At lower levels of stimulation, their monocytes essentially stayed “quiet.”

Why This Matters
These results expand the scope of fingolimod’s known mechanism of action. Instead of working only by sequestering lymphocytes, fingolimod also appears to recalibrate the inflammatory threshold of myeloid cells.

This dual action could explain its effectiveness in reducing relapses and slowing MS progression. By making myeloid cells less eager to spark inflammation, fingolimod may provide a layer of neuroprotection beyond its role in lymphocyte trafficking.

But there’s a trade-off. Suppressing myeloid activity might also blunt protective immune responses against infections. Indeed, fingolimod-treated patients sometimes show weaker vaccine responses and have an elevated risk of infections like varicella-zoster virus. This underlines the delicate balance in MS therapy between taming harmful immunity and preserving protective defenses.

Looking Ahead
The work by Di Dario and colleagues opens the door to several exciting questions:

Could targeting myeloid cell activation be a new therapeutic avenue in MS?

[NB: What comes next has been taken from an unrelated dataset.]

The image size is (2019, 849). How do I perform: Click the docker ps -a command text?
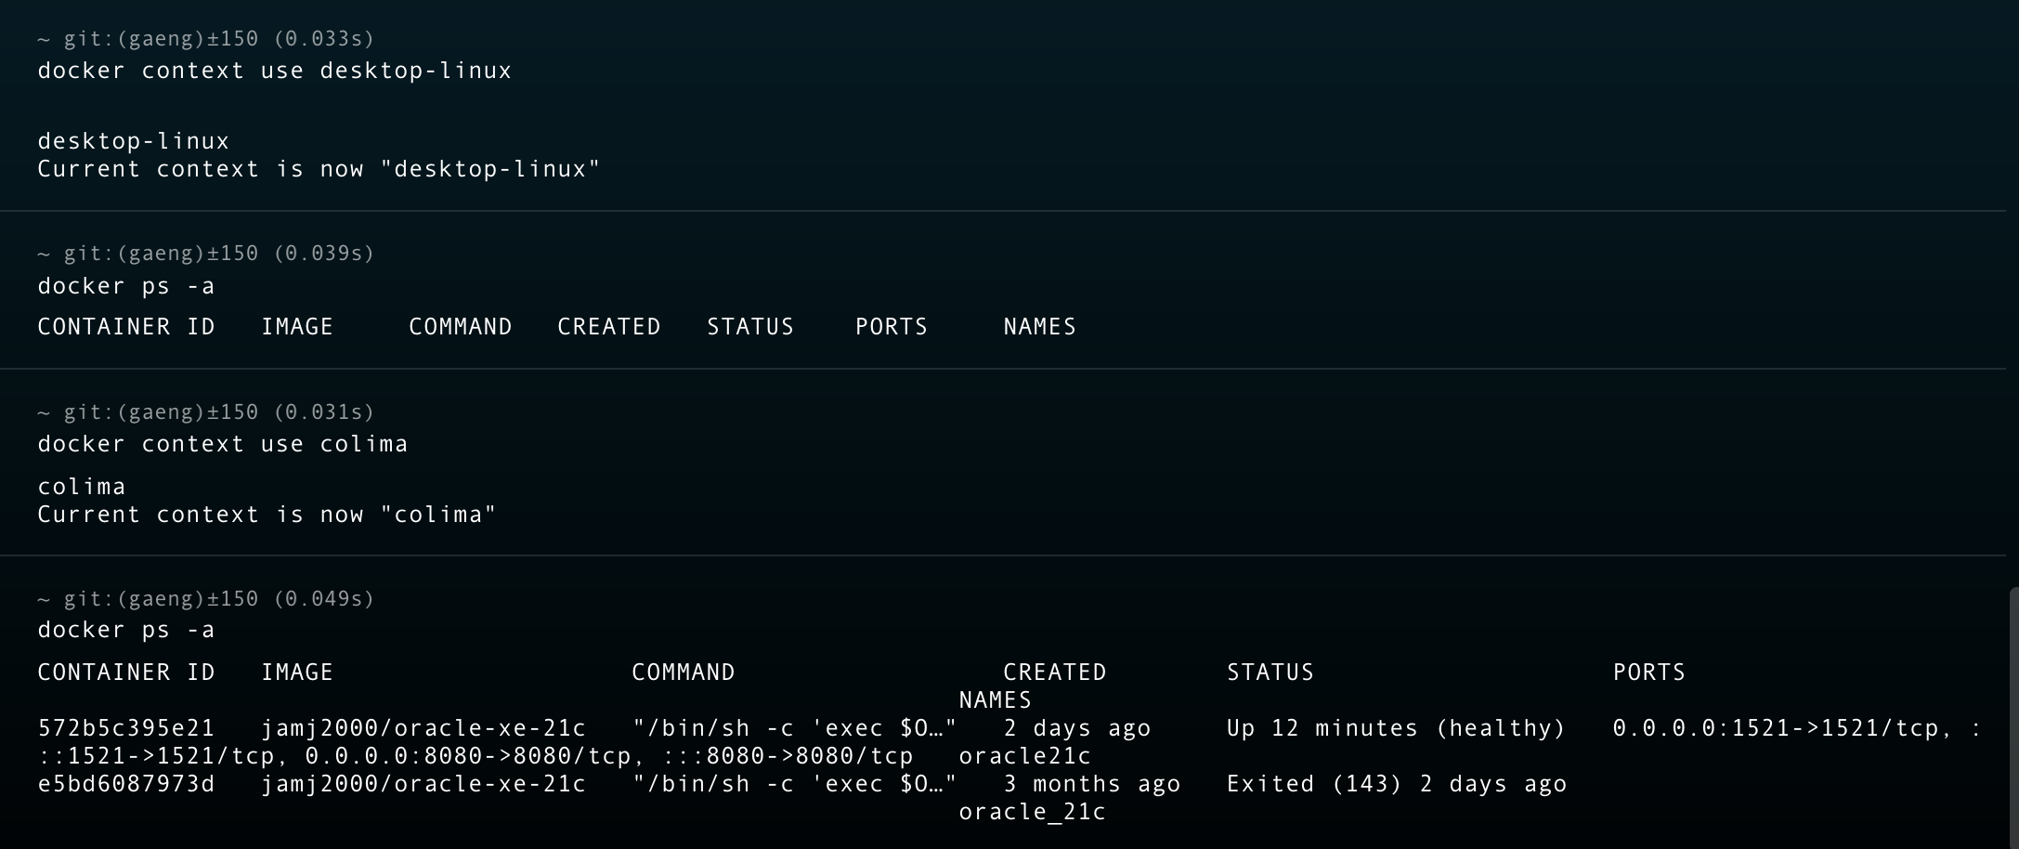pyautogui.click(x=126, y=629)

How do these changes in monocyte behavior affect long-term CNS repair and neurodegeneration?

Can we harness fingolimod’s myeloid-modulating effects while minimizing risks to antiviral immunity?

As MS therapies evolve, this study reminds us that the immune system is more than lymphocytes alone. Myeloid cells—once thought to be just “bystanders” or “clean-up crews”—are active participants in MS pathology and valuable targets for treatment.

Take-Home Message
Fingolimod doesn’t just keep lymphocytes locked away; it also raises the activation threshold of myeloid cells, dialing down inflammation in both the periphery and the CNS. This broader mechanism of action may be key to its effectiveness in MS—while also highlighting the importance of vigilance against infections during therapy.

Disclaimer: This blog post is based on the provided research article and is intended for informational purposes only. It is not intended to provide medical advice. Please consult with a healthcare professional for any health concerns.

References:
Di Dario, M., Colombo, E., Govi, C., De Feo, D., Messina, M. J., Romeo, M., ... & Farina, C. (2015). Myeloid cells as target of fingolimod action in multiple sclerosis. Neuroimmunology & Neuroinflammation, 2(6), e157.